_Short exercise_:
Copy word for word the lines of the rows below, starting at the line that contains "The image size is (549, 509)." and stopping after the line that contains "will pyautogui.click(x=275, y=322).". Repeat only those lines.
* begin Entries shown *
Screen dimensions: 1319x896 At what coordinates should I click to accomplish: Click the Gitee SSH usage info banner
* end Entries shown *
* begin Entries shown *
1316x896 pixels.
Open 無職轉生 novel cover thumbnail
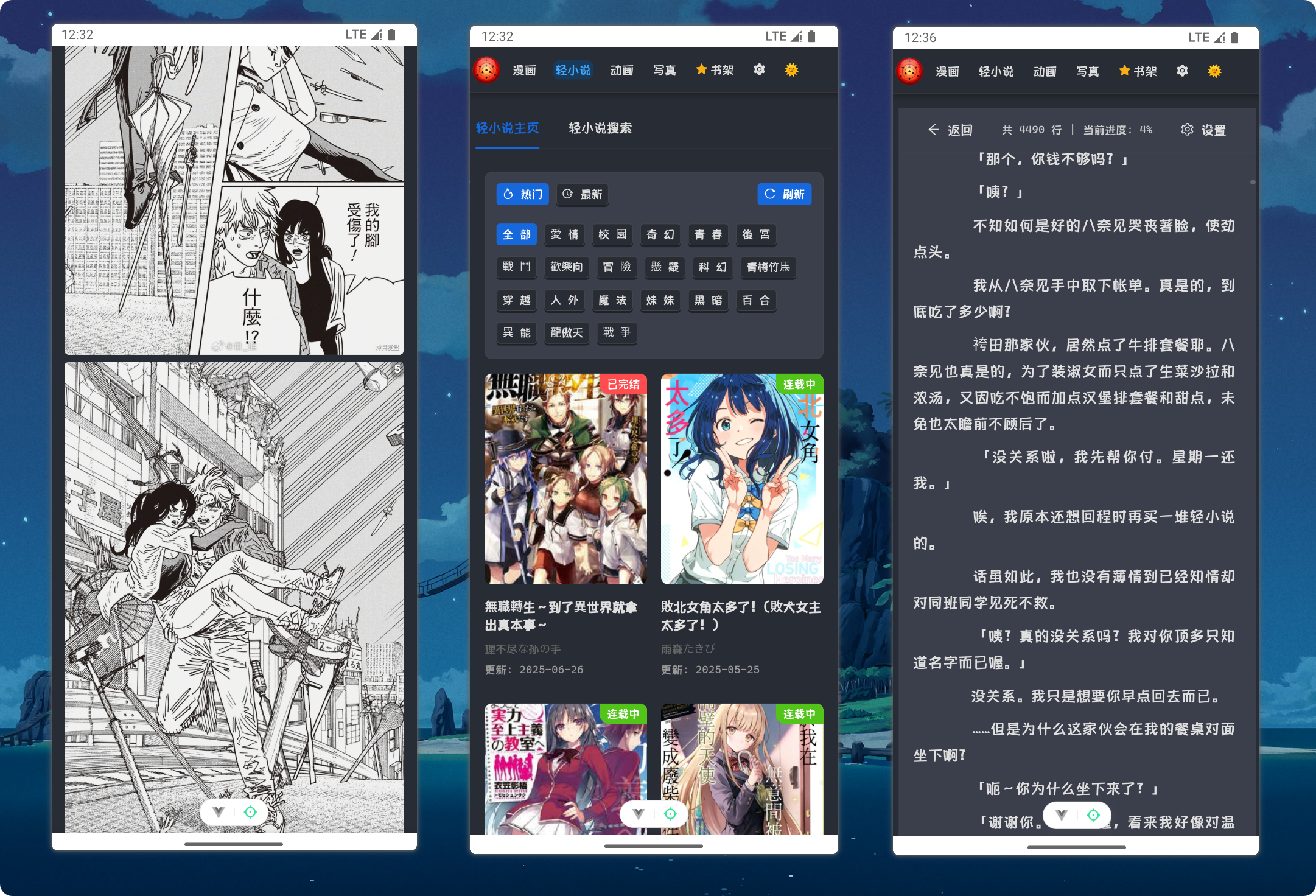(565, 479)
* end Entries shown *
* begin Entries shown *
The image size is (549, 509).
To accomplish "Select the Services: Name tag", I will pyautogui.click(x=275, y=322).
* end Entries shown *
_Full response_:
The image size is (549, 509).
To accomplish "Select the Services: Name tag", I will pyautogui.click(x=275, y=322).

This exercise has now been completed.